Che cosa accade nel bioreattore? Qui le cellule animali proliferano, dando vita a fibre muscolari che, al termine del processo, vengono raccolte e compattate come se si trattasse di carne macinata.
Per produrre un dato quantitativo di carne artificiale, le coltivazioni durano circa 7-8 settimane. In particolare, per produrre un hamburger, servono alcune migliaia di cellule animali. Ma l’aspetto in assoluto più importante è che le fibre ottenute sono rigenerabili: da un campione prelevato da una mucca, ad esempio, si possono produrre più di 800 milioni di filamenti di tessuto muscolare.
I vantaggi della carne coltivata: dagli aspetti etici alla sostenibilità ambientale
Immaginiamo un futuro in cui l’umanità avrà a disposizione, senza più alcun ostacolo, carne coltivata in laboratorio: quali saranno gli impatti dal punto di vista economico, etico e ambientale? Quali questioni aperte andrebbe a risolvere la “nuova carne”?
Iniziamo col fare luce su un problema concreto, relativo alla domanda di carne su scala mondiale e alle nuove sfide alimentari globali: in base alle stime della FAO, nei prossimi 30 anni, la richiesta di carne potrebbe crescere di più del 50%, passando da 258 milioni di tonnellate nel 2005/2007 a 455 milioni nel 2050, dovendo nutrire 9 miliardi di persone da qui al 2050.
Ebbene, la produzione in laboratorio di carne artificiale potrebbe rispondere alle sfide lanciate da questi numeri, contribuendo anche a risolvere la delicata e spinosa problematica della denutrizione che colpisce precise zone della Terra
Sotto il profilo etico, l’aspetto di rilievo legato alla produzione di carne coltivata in laboratorio, riguarda l’eliminazione della necessità di allevare e di macellare gli animali. Pensiamo che – come riportato dall’Associazione animalista francese L214 – ogni anno vengono uccisi 67 miliardi di animali nel mondo e che solo negli Stati Uniti, ogni anno, vengono uccisi circa nove miliardi di polli e 32 milioni di bovini.
È stato, poi, dimostrato come l’impatto ambientale della carne coltivata sia minore rispetto a quello della carne da macello: per ogni ettaro utilizzato per la produzione di carne coltivata, si potrebbero liberare tra i 10 e i 20 ettari di terra.

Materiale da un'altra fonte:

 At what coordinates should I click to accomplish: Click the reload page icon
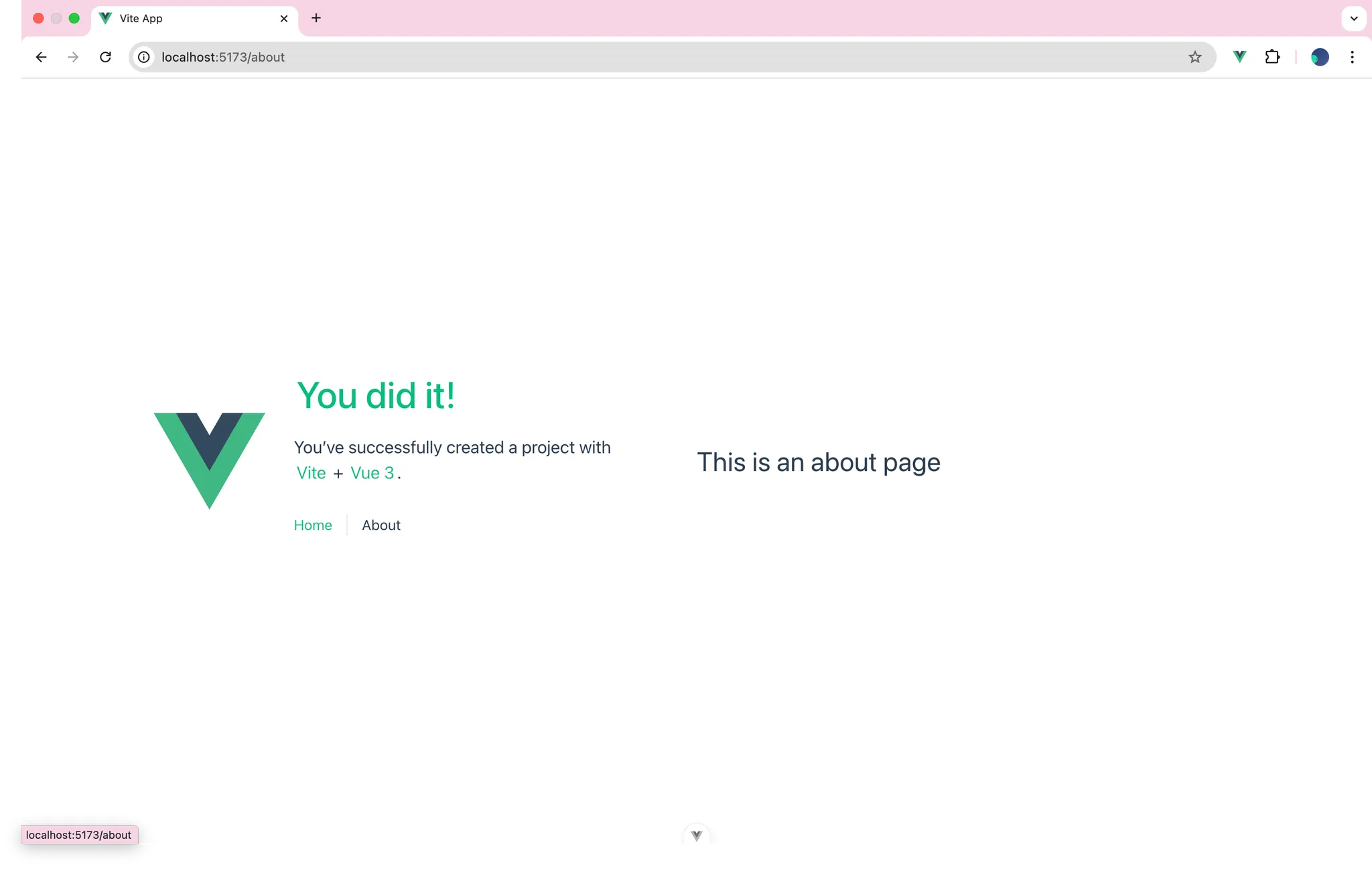click(x=105, y=57)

Il che si aggiunge al risparmio di grandi quantità di acqua e di energia utilizzate per nutrire il bestiame.
Inoltre, l’allevamento tradizionale è responsabile dell’emissione di significative quantità di gas serra che, invece, verrebbero abbattute dalla produzione di carne coltivata in laboratorio
Tra i tanti “pro”, un “contro” ha a che vedere con il costo – attualmente elevato – della produzione di carne artificiale. Ma i miglioramenti delle tecnologie e il graduale passaggio a una produzione su larga scala potrebbero portare a una sensibile riduzioni dei costi.